START PAGE TEXT

The crime often goes unreported, with victims too scared to reach out for help: adults and children coerced into working jobs for little or no pay, including in the sex trade.
“It is the most vulnerable among us who are victims,” U.S. Rep. Teresa Leger Fernández, a New Mexico Democrat, said Tuesday at a human trafficking awareness training session for local law enforcement.
She and others involved in the training, held at the Santa Fe Community Convention Center, said victims hide in plain sight, even at local businesses.
About 40 law enforcement officers, including many who work undercover, took part in the four-hour session, designed to raise awareness of the crime and teach officers to identify signs that might tip them off to the presence of a victim.
The training, initiated by Leger Fernández, is primarily geared for front-line law enforcement officers who have little or no background in fighting human trafficking, said Anthony C. Acocella, a senior legislative affairs adviser for the U.S. Department of Homeland Security. The agency ran Tuesday’s training in Santa Fe and plans another event Thursday in Albuquerque.
Acocella said much of the training — which was not accessible to the public — centers on describing the crime of human trafficking, discussing federal and state laws addressing it and showing videos with scenarios involving possible cases.
One video presented to officers shows a medical specialist who recognizes physical signs of abuse and overwork on a young Honduran girl accompanied by a woman, purportedly her mother, who is a little too focused on keeping the girl within her sights — an indication something might be wrong.
Other videos, which can be found on the Department of Homeland Security’s website, depict signs of human trafficking at truck stops and hotels. In one video, an older woman pushes a frightened young girl out of a vehicle and directs her toward a line of trucks, presumably to engage in prostitution.
Thousands of people in the U.S. and millions internationally are victims of human trafficking each year, data shows. The National Human Trafficking Hotline found 10,583 reports of human trafficking in 2020, including more than 50 from New Mexico.
The New Mexico Attorney General’s Office received 82 reports in the state in 2020, spokeswoman Jerri Mares said Tuesday.
But those numbers aren’t likely to paint a full portrait of the crime.
Mares, like Leger Fernández, said she believes the statistics do not represent how widespread human trafficking has become.
“A lot of time they go unreported out of fear — lots of reasons,” Mares said.
Acocella acknowledged the lack of accurate data. “Good statistics are hard to come by because it’s such a hidden crime,” he said.

END PAGE TEXT
START SUPPLIED RECORDS

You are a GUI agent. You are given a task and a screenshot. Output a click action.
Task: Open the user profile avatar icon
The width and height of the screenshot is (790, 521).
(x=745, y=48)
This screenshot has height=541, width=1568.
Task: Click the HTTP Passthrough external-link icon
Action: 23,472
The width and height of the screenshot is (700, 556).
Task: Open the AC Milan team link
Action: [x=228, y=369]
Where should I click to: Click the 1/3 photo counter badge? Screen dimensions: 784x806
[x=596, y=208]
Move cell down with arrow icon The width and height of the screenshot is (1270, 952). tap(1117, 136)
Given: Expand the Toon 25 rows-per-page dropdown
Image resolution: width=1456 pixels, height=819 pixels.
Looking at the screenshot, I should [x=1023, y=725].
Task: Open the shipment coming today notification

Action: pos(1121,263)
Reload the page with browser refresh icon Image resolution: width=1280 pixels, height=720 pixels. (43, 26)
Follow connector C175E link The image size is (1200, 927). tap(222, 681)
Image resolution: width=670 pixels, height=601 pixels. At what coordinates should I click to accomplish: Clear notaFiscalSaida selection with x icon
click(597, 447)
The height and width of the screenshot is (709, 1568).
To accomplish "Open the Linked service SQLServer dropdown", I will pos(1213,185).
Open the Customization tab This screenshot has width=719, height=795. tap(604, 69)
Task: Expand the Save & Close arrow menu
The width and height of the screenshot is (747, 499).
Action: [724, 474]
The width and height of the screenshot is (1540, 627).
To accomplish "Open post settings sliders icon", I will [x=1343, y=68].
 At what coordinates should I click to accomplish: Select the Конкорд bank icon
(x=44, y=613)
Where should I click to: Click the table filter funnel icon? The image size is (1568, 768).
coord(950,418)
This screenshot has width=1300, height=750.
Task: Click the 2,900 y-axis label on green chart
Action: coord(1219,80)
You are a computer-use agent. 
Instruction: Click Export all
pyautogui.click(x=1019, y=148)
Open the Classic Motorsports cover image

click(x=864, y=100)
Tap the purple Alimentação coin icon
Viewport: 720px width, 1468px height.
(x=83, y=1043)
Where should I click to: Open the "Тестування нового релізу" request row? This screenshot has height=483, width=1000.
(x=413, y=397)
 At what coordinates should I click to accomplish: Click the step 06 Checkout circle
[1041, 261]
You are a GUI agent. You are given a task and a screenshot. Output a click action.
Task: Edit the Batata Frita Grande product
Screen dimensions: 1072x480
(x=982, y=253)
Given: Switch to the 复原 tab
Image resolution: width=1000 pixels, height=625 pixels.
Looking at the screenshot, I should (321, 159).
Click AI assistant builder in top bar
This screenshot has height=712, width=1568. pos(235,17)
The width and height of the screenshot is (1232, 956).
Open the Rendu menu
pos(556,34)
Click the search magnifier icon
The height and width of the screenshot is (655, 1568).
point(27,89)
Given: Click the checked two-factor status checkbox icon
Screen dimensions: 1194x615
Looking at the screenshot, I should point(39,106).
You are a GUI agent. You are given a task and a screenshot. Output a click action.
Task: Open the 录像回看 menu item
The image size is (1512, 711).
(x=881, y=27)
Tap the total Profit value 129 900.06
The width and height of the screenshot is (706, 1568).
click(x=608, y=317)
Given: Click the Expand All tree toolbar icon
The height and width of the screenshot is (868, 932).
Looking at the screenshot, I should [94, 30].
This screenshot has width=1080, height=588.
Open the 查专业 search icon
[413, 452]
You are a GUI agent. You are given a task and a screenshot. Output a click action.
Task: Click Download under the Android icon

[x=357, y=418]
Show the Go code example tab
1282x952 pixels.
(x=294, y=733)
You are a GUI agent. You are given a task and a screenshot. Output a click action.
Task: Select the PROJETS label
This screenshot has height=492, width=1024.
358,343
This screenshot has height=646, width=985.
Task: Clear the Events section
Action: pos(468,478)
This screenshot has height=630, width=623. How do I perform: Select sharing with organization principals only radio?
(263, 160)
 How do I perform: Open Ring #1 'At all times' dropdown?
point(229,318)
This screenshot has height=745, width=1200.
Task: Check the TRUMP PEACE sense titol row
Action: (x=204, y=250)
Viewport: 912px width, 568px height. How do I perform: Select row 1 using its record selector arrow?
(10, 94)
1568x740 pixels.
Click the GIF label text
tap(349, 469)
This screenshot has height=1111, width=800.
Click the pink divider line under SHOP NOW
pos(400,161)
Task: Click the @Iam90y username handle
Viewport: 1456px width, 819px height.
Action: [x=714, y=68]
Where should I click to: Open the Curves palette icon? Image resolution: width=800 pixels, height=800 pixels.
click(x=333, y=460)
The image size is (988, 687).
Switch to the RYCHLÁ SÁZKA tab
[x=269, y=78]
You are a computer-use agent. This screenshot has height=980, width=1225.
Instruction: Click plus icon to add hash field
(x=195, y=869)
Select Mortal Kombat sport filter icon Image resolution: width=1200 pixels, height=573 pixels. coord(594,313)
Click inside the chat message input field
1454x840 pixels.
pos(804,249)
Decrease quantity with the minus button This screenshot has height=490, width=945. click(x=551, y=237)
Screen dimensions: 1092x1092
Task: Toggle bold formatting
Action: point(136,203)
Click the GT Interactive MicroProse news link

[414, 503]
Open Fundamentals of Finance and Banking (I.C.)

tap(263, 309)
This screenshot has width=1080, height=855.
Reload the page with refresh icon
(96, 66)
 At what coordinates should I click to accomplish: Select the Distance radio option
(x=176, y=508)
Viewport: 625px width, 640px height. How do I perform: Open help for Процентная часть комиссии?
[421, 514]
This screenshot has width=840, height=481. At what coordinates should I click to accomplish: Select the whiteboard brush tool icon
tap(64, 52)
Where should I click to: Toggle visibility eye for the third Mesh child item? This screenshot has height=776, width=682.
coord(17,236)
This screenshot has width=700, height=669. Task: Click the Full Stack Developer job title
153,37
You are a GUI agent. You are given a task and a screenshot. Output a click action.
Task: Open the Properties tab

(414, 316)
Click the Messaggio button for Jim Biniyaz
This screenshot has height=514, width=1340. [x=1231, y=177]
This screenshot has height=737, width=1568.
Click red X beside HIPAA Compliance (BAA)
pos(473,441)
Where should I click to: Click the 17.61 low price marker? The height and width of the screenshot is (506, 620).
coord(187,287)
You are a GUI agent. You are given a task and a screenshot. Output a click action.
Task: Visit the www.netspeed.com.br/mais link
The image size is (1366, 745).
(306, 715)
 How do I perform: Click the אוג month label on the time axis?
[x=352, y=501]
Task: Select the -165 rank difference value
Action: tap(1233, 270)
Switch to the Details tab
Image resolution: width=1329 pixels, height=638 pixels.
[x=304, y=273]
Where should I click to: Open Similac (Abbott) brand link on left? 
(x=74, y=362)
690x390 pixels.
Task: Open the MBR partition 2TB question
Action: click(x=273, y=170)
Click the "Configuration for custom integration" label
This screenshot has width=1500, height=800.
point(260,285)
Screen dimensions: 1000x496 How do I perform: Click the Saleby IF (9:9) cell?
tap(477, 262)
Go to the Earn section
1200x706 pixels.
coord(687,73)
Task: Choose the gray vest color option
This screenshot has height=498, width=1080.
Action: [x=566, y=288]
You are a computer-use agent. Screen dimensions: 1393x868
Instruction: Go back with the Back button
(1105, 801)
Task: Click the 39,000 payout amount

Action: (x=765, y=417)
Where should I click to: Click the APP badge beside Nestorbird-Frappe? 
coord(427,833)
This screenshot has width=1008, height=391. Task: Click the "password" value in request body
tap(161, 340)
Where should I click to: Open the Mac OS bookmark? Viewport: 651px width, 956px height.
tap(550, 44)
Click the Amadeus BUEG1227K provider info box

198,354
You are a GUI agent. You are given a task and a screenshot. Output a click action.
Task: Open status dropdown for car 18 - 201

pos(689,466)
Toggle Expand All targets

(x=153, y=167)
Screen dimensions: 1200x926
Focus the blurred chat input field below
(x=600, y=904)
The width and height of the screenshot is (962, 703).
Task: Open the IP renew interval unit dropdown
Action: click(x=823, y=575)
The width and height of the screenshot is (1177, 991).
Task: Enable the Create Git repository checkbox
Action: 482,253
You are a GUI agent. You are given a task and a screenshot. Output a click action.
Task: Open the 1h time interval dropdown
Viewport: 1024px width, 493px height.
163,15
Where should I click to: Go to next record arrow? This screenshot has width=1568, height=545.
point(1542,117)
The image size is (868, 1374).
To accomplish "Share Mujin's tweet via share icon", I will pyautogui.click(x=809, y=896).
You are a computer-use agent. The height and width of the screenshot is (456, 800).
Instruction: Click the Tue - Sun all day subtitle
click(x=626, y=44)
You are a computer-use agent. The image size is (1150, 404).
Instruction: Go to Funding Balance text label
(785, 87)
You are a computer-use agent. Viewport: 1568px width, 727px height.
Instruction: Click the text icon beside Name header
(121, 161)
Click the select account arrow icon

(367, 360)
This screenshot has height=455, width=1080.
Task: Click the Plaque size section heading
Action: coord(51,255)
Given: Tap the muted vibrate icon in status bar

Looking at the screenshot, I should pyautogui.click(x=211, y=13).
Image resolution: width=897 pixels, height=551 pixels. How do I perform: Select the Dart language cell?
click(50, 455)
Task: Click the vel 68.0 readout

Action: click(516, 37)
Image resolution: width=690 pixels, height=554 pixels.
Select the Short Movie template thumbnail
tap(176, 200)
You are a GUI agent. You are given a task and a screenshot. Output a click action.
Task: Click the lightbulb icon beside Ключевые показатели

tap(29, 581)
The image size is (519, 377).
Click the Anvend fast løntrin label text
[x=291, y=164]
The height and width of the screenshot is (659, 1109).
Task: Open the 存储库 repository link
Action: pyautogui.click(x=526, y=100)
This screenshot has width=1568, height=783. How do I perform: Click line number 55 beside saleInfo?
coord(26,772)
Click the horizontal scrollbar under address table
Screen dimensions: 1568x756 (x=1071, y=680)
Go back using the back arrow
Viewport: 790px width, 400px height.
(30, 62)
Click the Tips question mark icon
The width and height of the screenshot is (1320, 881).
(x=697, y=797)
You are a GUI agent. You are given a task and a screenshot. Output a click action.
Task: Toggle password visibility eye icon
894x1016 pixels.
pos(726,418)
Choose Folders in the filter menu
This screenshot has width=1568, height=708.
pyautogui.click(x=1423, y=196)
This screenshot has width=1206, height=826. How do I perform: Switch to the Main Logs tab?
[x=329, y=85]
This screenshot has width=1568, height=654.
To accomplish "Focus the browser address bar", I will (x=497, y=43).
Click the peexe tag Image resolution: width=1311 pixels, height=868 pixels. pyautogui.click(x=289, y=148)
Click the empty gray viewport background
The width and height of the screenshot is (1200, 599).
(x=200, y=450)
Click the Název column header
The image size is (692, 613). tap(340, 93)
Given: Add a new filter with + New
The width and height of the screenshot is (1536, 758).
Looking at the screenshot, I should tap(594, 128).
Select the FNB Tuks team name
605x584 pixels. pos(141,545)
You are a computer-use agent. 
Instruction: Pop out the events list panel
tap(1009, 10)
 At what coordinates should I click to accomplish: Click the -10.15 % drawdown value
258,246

END SUPPLIED RECORDS

COMPLETE THE FOLLOWING:
• A. Update the human trafficking article between "The training, initiated" and "involving possible cases.", inclusive, swapping each "training" for "workshop".
• B. Take the human trafficking article further, picking up after its final sentence.

EXERCISE RESPONSES:
• A.
The workshop, initiated by Leger Fernández, is primarily geared for front-line law enforcement officers who have little or no background in fighting human trafficking, said Anthony C. Acocella, a senior legislative affairs adviser for the U.S. Department of Homeland Security. The agency ran Tuesday’s workshop in Santa Fe and plans another event Thursday in Albuquerque.
Acocella said much of the workshop — which was not accessible to the public — centers on describing the crime of human trafficking, discussing federal and state laws addressing it and showing videos with scenarios involving possible cases.

• B.
Leger Fernández noted that while the majority of victims are women, human traffickers target a wide range of people of all ages, including men.
The United Nations Office on Drugs and Crime’s 2020 Global Report in Trafficking in Persons, using data from 148 countries, found 65 percent of detected victims were women or girls and 35 percent were men and boys.
Much like victims of domestic abuse, people subjected to human trafficking sometimes develop an attachment to their captors and don’t come forward for help, said Santa Fe police Chief Paul Joye, who attended the training. The session provided “another opportunity to learn and get a better understanding of the crime — what does it look like and who are the people we are trying to help?” he added.
Ideally, Joye said, it will help his officers look for signs that might lead them to better identify a possible case of human trafficking in the city and help rescue a victim from their plight.
Sometimes law enforcement officers have to win over a victim’s trust and ensure the person they will have access to services — housing, food, clothing — to help them escape their situation, Acocella said.
“We’re empowering them to know that there’s a way out, but it’s hard for many victims to recognize that they are victims,” he said. “You are groomed for so long by somebody who makes you think they love you when they don’t — they’re just using you as a means to make money.”
Leger Fernández said she would like to see the same kind of training made available for nonprofits, schools, hotels and service industry organizations to raise awareness of the problem.
She added she will continue to try to allocate federal resources to help people who have experienced human trafficking move on with their lives.
“The goal is to make sure we transform the victims into survivors,” she said.